In the report, which was released in November last year, ActionAid accused SABMiller of “dodging an estimated $31 million (R206m) of taxes in Africa and India every year – enough money to educate a quarter of a million African children“. The report referred to “tax avoidance activities, designed to comply with the letter of the law not break it, as in the case of tax evasion”.
ActionAid said it used the term to cover strategies that were “legally permissible but which ActionAid regards as ethically questionable”.
Nigel Fairbrass, a spokesman in London for SABMiller, said the ActionAid report was “poorly researched”. In a response when the report was released, SABMiller said the company did not engage in aggressive tax planning in any part of its operations. And it said the report included “a number of flawed and inaccurate assumptions”.
According to SABMiller, which has 16 breweries and 21 bottling plants in Africa, in the year ended March 31, 2010, the group reported $2.929 billion in pre-tax profit and group revenue of $26.350bn.
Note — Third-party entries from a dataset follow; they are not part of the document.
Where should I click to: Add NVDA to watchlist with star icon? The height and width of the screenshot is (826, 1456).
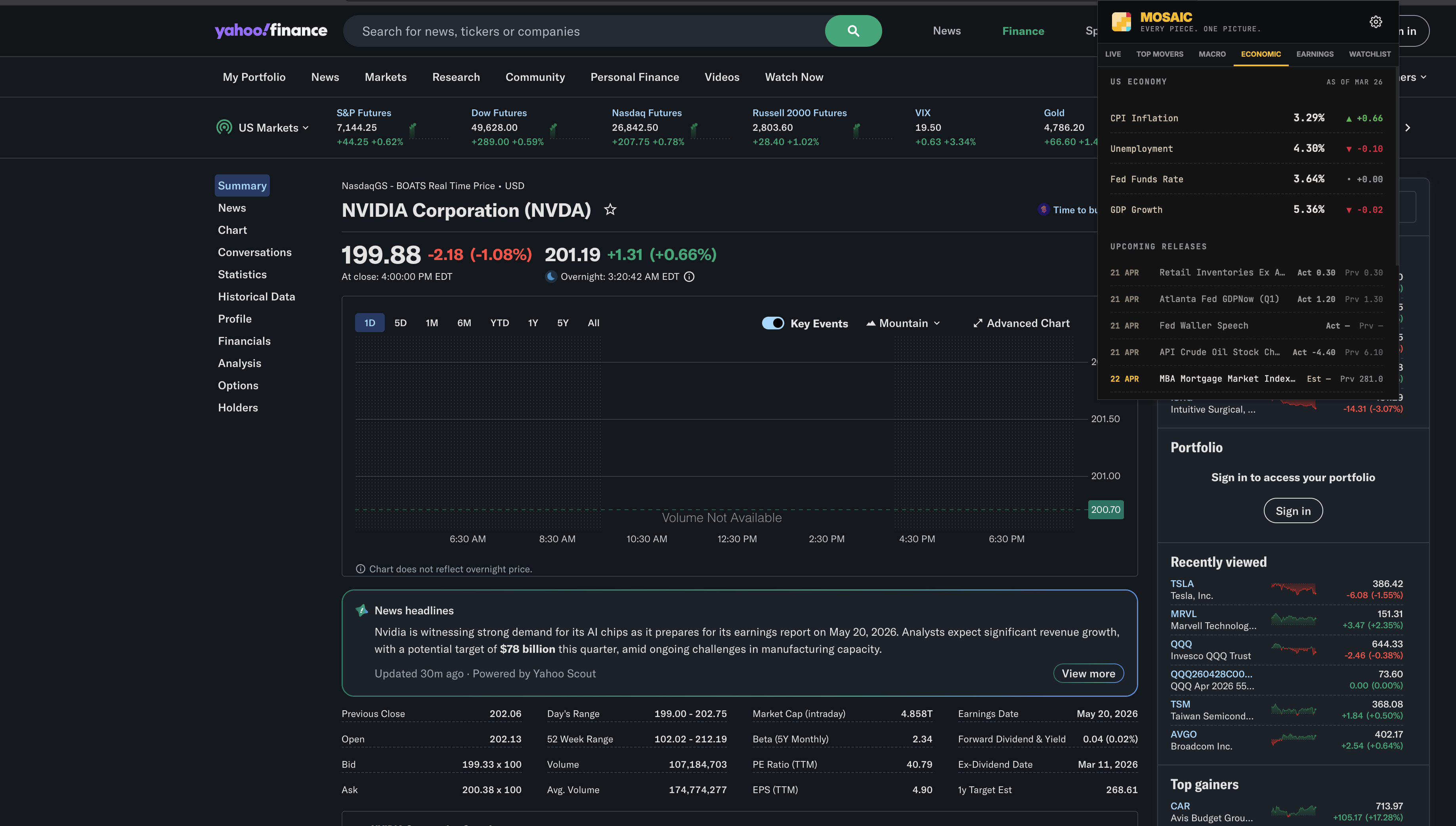point(610,210)

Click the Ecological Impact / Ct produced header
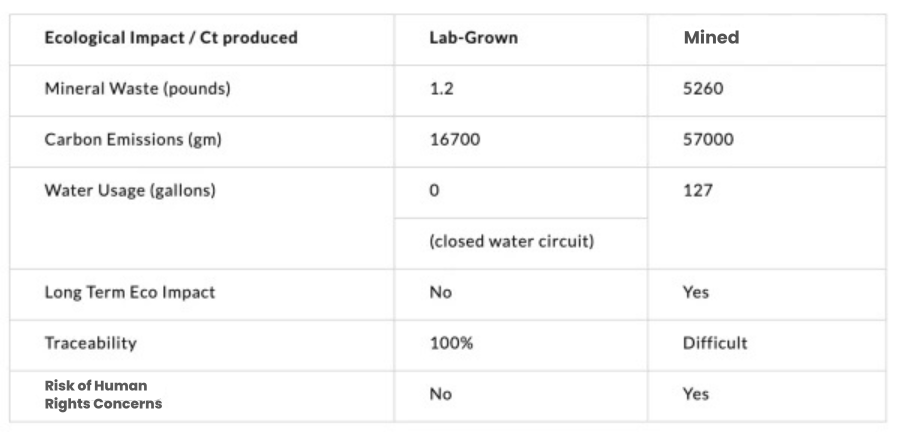pyautogui.click(x=171, y=38)
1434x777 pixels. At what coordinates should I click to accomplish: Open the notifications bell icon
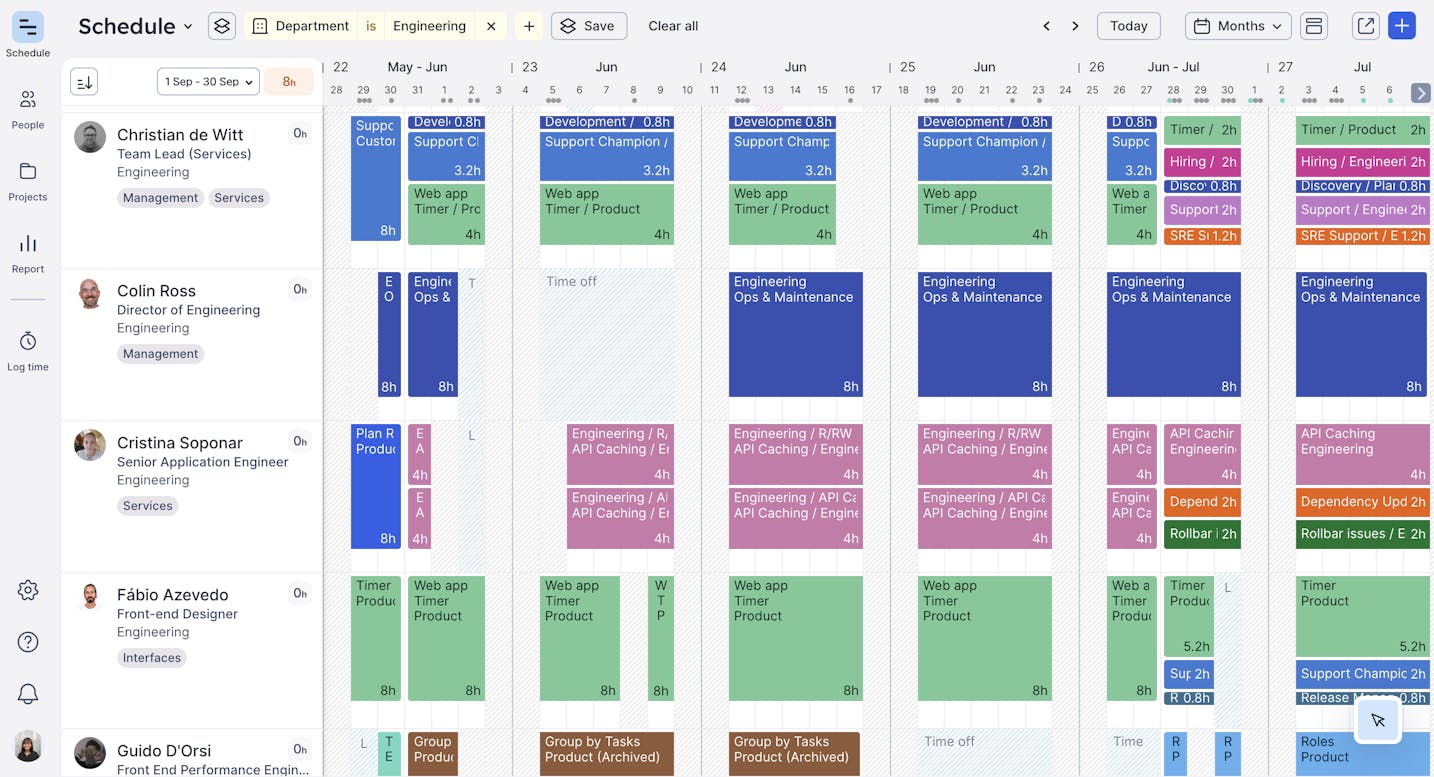(x=28, y=694)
“During the same period, our total tax contribution remitted to governments, including corporate tax, excise tax, VAT and employee taxes, was just under $7bn – seven times (the amount) paid to shareholders.
“This amount is split between developed countries (23 percent) and developing countries (77 percent). In both Colombia and South Africa, we contributed over $1bn in taxation to each respective government’s revenues.”
ActionAid, however, said SABMiller avoided tax by holding valuable trademarks for African beers in Europe rather than in their country of origin. “The cost of using the trademarks helps eat into the profits in the African subsidiary, so less tax is paid there,” the organisation said.
The topic of Wort’s address yesterday dealt with challenges to African revenue administrations. Ataf, which now has 29 members, was set up in 2009 to help African countries strengthen their revenue bases through improvements in their administration systems.
Wort quoted research published in March last year by Christian Aid, on the losses to the developing world due to the mispricing of bilateral trade, a practice which enables companies to pay less tax by diverting income to low-tax jurisdictions.
Christian Aid, a relief and development agency, said mispricing caused a $1.1 trillion outflow from developing countries to the EU and US between 2005 and 2007.
Wort also quoted the 2010 Global Financial Integrity report, which said developing countries lost between $98 billion and $106bn a year – about 4 percent of their total tax revenue – due to false invoicing. Global Financial Integrity is a non-profit research and advocacy organisation.
Wort said, apart from “aggressive tax planning schemes” by multinationals, problem areas in Africa included politicians and high-net-worth individuals. And the large informal sectors in most African countries complicated the process of tax collection. Other challenges included high compliance costs and corruption.